Records contained in a dataset
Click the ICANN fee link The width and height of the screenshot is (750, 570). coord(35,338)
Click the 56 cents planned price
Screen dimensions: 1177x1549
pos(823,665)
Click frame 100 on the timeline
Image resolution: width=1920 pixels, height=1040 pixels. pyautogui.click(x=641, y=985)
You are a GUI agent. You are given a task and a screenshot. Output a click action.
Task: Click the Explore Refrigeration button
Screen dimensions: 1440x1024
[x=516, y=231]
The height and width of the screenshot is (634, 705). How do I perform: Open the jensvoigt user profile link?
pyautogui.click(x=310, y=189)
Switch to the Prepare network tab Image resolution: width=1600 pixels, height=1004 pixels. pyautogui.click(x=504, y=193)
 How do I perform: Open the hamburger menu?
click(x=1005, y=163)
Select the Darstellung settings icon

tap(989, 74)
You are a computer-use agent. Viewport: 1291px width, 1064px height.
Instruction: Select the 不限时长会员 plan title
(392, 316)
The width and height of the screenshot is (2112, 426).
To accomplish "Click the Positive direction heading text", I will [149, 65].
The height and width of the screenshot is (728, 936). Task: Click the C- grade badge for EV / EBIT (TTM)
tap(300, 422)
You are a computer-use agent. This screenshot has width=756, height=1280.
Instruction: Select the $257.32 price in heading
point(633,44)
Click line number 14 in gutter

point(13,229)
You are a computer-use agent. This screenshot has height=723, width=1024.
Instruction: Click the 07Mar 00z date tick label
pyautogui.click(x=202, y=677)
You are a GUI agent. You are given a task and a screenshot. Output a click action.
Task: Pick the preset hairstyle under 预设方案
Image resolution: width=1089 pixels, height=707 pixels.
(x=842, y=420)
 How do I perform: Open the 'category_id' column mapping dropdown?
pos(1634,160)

> Required work:
Retype each record, matching it exactly.

> The answer:
Click the ICANN fee link The width and height of the screenshot is (750, 570). coord(35,338)
Click the 56 cents planned price
Screen dimensions: 1177x1549
pos(823,665)
Click frame 100 on the timeline
Image resolution: width=1920 pixels, height=1040 pixels. pyautogui.click(x=641, y=985)
You are a GUI agent. You are given a task and a screenshot. Output a click action.
Task: Click the Explore Refrigeration button
Screen dimensions: 1440x1024
[x=516, y=231]
The height and width of the screenshot is (634, 705). How do I perform: Open the jensvoigt user profile link?
pyautogui.click(x=310, y=189)
Switch to the Prepare network tab Image resolution: width=1600 pixels, height=1004 pixels. pyautogui.click(x=504, y=193)
 How do I perform: Open the hamburger menu?
click(x=1005, y=163)
Select the Darstellung settings icon

tap(989, 74)
You are a computer-use agent. Viewport: 1291px width, 1064px height.
Instruction: Select the 不限时长会员 plan title
(392, 316)
The width and height of the screenshot is (2112, 426).
To accomplish "Click the Positive direction heading text", I will [149, 65].
The height and width of the screenshot is (728, 936). Task: Click the C- grade badge for EV / EBIT (TTM)
tap(300, 422)
You are a computer-use agent. This screenshot has width=756, height=1280.
Instruction: Select the $257.32 price in heading
point(633,44)
Click line number 14 in gutter

point(13,229)
You are a computer-use agent. This screenshot has height=723, width=1024.
Instruction: Click the 07Mar 00z date tick label
pyautogui.click(x=202, y=677)
You are a GUI agent. You are given a task and a screenshot. Output a click action.
Task: Pick the preset hairstyle under 预设方案
Image resolution: width=1089 pixels, height=707 pixels.
(x=842, y=420)
 How do I perform: Open the 'category_id' column mapping dropdown?
pos(1634,160)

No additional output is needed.